Presentation
Always impassioned by photography, I really could not practice and enjoy it before being released from my professional obligations, that is to say practically since end summer 2003.
The quasi unlimited possibilities of digital photography amplify, in a very significant way, the interest which one can carry to the art of photography, or should I rather say imagery.
Indeed, it became relatively easy to make a photograph look like a painting or even a drawing for example, thanks to the multiple image editing software available nowadays. Consequently, I consider that the largest advantage resulting from the application of digital technology to photography, consists in allowing every Tom to express, freely and easily, his artistic sensitivity in so far as one is interested in the thing.

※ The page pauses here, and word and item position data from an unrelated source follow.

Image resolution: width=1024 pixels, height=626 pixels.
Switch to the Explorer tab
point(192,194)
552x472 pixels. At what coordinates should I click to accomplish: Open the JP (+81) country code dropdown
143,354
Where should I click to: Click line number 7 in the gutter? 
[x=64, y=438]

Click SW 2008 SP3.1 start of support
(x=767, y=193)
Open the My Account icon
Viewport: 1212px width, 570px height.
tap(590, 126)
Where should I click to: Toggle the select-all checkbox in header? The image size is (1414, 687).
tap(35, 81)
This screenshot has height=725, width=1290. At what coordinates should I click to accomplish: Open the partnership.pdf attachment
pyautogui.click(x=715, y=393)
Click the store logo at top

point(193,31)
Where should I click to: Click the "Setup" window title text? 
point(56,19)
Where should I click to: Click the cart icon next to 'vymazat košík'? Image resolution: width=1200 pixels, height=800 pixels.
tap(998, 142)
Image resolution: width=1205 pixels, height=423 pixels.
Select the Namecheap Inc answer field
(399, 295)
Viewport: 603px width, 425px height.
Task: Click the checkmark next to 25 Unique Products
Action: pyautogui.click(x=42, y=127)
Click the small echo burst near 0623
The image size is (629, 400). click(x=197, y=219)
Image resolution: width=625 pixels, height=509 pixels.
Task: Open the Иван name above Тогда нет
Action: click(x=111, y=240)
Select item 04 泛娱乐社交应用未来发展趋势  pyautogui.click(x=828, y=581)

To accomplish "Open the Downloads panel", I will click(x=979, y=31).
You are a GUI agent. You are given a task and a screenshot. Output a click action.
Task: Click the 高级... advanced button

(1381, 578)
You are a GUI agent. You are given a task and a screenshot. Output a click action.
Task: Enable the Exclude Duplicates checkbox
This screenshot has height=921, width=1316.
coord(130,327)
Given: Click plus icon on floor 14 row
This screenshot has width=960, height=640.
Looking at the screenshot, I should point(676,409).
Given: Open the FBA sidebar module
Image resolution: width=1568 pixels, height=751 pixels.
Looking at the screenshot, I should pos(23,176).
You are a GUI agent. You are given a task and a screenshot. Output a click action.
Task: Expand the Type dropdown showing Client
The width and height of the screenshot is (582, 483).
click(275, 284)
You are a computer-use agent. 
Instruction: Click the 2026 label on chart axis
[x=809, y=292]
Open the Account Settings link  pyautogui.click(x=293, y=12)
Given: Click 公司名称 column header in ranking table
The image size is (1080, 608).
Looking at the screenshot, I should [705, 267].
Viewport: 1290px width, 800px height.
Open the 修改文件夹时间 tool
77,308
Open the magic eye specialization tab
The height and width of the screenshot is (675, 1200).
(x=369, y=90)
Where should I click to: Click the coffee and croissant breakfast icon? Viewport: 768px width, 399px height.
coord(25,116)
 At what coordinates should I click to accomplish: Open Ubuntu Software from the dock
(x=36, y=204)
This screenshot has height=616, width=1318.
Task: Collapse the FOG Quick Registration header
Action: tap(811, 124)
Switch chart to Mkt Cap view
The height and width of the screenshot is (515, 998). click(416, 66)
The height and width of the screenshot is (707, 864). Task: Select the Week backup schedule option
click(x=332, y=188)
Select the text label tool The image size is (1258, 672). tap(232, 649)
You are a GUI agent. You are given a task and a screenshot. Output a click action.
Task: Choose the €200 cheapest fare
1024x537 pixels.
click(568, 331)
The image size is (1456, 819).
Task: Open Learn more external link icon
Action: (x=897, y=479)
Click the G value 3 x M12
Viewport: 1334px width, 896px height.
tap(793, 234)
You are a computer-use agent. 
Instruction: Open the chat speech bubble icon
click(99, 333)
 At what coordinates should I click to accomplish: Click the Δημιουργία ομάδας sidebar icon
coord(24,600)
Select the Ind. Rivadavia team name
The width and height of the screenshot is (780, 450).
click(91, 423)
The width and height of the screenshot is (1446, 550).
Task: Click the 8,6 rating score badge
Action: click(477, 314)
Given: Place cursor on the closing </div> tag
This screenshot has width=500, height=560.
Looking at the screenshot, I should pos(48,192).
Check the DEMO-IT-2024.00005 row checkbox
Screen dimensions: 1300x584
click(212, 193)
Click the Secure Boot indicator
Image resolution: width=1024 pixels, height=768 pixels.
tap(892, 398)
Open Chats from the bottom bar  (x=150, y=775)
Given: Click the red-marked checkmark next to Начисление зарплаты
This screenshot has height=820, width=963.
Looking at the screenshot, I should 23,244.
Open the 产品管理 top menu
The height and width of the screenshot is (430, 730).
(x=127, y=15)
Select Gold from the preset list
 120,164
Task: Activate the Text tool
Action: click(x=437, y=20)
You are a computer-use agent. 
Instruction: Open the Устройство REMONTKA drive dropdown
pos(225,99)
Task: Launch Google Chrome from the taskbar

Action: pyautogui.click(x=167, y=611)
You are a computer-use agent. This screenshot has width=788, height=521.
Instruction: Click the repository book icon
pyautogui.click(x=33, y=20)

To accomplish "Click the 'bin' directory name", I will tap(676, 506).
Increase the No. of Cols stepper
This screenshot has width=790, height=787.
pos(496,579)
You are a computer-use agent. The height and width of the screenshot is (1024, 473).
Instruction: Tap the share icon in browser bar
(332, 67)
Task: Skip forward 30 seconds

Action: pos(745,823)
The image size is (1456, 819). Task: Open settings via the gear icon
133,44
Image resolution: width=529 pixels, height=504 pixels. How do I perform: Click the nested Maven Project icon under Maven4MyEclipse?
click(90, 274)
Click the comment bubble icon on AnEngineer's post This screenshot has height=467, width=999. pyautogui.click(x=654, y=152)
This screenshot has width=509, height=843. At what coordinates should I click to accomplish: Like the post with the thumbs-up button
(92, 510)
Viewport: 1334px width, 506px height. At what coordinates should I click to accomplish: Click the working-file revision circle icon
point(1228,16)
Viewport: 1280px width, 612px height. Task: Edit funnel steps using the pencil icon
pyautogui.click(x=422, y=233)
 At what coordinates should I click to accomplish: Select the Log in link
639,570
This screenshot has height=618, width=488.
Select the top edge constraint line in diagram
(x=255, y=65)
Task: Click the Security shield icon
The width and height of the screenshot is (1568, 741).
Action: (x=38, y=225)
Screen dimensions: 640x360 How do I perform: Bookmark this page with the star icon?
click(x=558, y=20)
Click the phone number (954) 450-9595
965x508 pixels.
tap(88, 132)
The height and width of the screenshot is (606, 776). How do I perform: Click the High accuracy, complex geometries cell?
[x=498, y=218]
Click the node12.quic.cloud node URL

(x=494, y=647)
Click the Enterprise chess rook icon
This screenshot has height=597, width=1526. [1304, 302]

I was born in Egypt of Swiss mother and Egyptian father, a francophile intellectual called "Le Sorbonnard" (student at the Sorbonne) because he was the first Egyptian to obtain his PhD from the Sorbonne. A father historian, writer and professor at the university who was also a great fine arts lover. I thus grew up in a house where there were paintings fixed on all wall, where there were not a library or a tapestry which already occupied the place. These paintings, books and objects had been collected by my father during his stay of more than 25 years in France. This environment developed my sensitivity to art treasures.
After the baccalauréat in Heliopolis, suburb of Cairo in which I grew, I left for Germany to obtain a diploma in electrical engineering of the university of Braunschweig, which enabled me to start a sales-engineer career at a European level and which led to the management of medium-sized businesses. The holidays were thus the only short moments when I could join again with the pleasure of photography.
Since one offered to me, in 2003, a digital camera (Olympus, Camedia C-5050 Zoom), I turned the back on my 35mm Film SLR Camera which, however, was my faithful companion during almost a score of years. In consequence of this evolution towards digital techniques, some laborious tasks remain to be achieved, in particular, those of the scanning and the filing of hundreds of film photographs.